Presenting the 12-tone score with feisty precision, the instrumentalists
(Nathalia Milstein-piano, violinists Yamen Saadi and Mohamed Hiber, Hartmut
Rohde-viola, Astrig Siranossian-'cello), together with narrator (baritone)
Dietrich Henschel, brought out the work's
compelling message, its sarcasm and scorn. Schoenberg had insisted that the narrator must have "the number
of shades, essential to express one hundred and seventy kinds of derision,
sarcasm, hatred, ridicule, contempt, condemnation, etc., which I have tried to
portray in my music." Henschel did not disappoint, presenting the
work's compelling message in a performance that was indeed gripping,
resonant and genuinely theatrical.
These items were followed by three
works of Johannes Brahms. "Zwei Gesänge" Op.91, published 1884, had a strange genesis - to mend the marriage of violinist Joseph Joachim and
wife mezzo-soprano Amalie Weiss (both musical partners of Brahms and personal
friends), due to Joachim’s paranoid delusions about an affair he imagined
Amalie was having with Fritz August Simrock, Brahms’ publisher. Performing the
two songs at the Jerusalem concert were soprano Dorothea
Röschmann, Razvan Popovici-viola and Sunwook Kim (piano), their beautifully
balanced reading of “Gestillte Sehnsucht” (Longing at Rest, Rückert) and
“Geistliches Wiegenlied” (Sacred Lullaby, Geibel) - both songs sharing the image
of wind in trees, calming in the first and alarming in the second - sensitive,
dynamic and evocative. With fine-sculpted musical gestures, Popovici constantly
reached out to interact with Röschmann's
poignant singing and beauty of timbre.
In the late summer months of 1865,
having left Vienna for a working vacation in Baden, near the Black Forest,
Brahms rented an apartment with mountain views and began to imagine the Horn
Trio while walking in the woods. His mother, Christiane, had died the previous
February in Hamburg. The Trio in E-flat major for horn, violin and piano Op.40
brings together three instruments the composer
had played as a young man. (Despite his great love for the instrument, Brahms only
engaged the horn in one chamber music work.) What quickly became clear at
the Jerusalem concert was how wholly and naturally the three young outstanding artists - Ben
Goldscheider-horn, Clara Jumi-Kang-violin and Nathalia Milstein - had delved into the musical
and emotional meaning of this nostalgic and strangely modern piece, identifying
with its controlled sentimentality, its agitated and impetuous moments, its
urgent gestures, elegiac expressiveness and Romantic warmth. Ben Goldscheider
wields the unforgiving horn with easeful mastery and richness of timbre.

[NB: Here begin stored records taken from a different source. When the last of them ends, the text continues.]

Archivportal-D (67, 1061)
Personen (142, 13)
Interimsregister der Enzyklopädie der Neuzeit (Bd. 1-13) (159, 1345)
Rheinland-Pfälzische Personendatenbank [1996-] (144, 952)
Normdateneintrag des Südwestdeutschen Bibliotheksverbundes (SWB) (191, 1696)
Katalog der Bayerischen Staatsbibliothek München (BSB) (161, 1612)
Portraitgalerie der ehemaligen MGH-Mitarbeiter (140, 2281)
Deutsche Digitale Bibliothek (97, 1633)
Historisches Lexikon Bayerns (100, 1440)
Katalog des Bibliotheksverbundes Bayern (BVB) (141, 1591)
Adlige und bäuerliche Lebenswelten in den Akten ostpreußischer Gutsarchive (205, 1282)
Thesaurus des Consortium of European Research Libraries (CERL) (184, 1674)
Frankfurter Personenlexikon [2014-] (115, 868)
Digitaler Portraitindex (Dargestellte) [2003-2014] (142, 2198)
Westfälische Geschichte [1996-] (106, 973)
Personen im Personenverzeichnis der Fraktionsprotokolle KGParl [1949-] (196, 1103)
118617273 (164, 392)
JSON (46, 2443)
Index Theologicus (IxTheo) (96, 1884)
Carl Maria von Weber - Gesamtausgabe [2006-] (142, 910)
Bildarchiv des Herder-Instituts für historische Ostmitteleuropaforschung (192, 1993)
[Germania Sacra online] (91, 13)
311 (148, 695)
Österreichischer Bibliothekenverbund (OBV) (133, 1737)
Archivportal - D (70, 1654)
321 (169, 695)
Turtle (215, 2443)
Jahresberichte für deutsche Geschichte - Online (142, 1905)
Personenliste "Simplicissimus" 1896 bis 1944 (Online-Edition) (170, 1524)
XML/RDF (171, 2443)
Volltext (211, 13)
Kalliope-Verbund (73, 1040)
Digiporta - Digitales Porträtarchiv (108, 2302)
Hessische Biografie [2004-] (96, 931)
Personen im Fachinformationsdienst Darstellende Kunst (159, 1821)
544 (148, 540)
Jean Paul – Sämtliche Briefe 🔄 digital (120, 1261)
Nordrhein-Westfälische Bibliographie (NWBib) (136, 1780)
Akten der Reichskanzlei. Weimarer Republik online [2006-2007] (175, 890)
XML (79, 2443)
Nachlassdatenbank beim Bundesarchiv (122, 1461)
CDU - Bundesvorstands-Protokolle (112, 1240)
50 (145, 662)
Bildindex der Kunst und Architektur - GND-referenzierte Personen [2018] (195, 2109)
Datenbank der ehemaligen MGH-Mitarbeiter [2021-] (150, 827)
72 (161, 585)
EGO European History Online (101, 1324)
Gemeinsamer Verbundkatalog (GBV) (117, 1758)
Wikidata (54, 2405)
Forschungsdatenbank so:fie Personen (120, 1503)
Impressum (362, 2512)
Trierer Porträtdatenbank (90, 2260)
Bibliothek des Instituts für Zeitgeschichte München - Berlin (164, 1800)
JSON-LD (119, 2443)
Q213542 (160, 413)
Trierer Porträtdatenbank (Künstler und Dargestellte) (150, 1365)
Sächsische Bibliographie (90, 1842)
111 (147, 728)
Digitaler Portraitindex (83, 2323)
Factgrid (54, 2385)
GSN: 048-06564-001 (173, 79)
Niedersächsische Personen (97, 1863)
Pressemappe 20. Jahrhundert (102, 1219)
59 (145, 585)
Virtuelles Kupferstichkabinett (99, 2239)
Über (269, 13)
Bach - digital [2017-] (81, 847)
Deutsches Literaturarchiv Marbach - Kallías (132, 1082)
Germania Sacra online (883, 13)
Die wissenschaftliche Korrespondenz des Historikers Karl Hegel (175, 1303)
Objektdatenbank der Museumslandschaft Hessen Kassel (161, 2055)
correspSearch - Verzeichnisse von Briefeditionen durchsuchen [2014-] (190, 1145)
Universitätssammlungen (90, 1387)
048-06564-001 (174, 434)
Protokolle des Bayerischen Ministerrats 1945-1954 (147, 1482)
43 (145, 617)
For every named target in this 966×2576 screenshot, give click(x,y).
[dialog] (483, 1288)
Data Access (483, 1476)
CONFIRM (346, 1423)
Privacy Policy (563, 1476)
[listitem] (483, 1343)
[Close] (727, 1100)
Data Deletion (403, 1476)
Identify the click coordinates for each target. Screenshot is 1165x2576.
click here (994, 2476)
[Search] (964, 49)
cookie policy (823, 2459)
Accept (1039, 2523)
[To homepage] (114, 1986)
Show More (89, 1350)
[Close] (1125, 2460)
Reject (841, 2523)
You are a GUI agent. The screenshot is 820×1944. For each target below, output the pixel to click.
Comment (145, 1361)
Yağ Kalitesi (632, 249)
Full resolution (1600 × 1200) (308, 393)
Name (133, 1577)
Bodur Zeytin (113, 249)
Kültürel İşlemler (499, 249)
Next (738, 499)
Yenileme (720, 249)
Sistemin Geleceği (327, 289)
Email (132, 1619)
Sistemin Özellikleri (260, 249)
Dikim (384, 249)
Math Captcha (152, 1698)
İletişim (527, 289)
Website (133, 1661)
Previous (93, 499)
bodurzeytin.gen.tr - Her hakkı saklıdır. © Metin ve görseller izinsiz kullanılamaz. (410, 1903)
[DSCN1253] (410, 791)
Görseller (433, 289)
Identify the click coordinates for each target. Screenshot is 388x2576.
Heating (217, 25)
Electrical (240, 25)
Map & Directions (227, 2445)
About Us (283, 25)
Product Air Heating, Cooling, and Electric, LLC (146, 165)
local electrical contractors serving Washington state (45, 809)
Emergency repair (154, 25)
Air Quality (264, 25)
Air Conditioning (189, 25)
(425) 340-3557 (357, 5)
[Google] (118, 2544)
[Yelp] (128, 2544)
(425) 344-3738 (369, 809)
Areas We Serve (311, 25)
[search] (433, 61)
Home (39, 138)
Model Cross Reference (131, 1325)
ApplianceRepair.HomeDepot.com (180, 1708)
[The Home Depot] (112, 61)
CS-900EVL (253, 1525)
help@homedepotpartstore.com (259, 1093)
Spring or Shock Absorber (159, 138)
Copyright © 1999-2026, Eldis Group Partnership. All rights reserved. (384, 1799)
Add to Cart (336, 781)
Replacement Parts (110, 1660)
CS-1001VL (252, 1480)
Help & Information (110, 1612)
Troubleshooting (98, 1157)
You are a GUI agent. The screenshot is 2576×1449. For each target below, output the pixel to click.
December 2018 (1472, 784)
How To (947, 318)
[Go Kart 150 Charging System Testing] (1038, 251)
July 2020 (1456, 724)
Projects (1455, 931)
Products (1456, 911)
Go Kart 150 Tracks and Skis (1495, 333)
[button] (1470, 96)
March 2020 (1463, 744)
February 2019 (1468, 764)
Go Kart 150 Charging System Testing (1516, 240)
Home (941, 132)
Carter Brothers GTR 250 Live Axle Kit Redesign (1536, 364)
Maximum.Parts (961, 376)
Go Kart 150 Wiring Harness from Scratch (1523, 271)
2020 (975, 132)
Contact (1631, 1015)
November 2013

The event signed out with Brahms' Piano Quintet in F-minor Op.34, a dark, mighty work of huge scope, often considered to be Brahms' great chamber music epic, though completed when he was only thirty-one. Performing it here were violinists Dmitry Sitkovetsky and Mohamad Hiber, Gérard Caussé-viola, Tim Park-'cello and Sunwook Kim-piano. With both piano and strings playing an equally important role throughout this work, the artists created the whole-of-Brahms emotional journey in playing that was personal, lyrical, mysterious, fresh and with some subtly-flexed touches.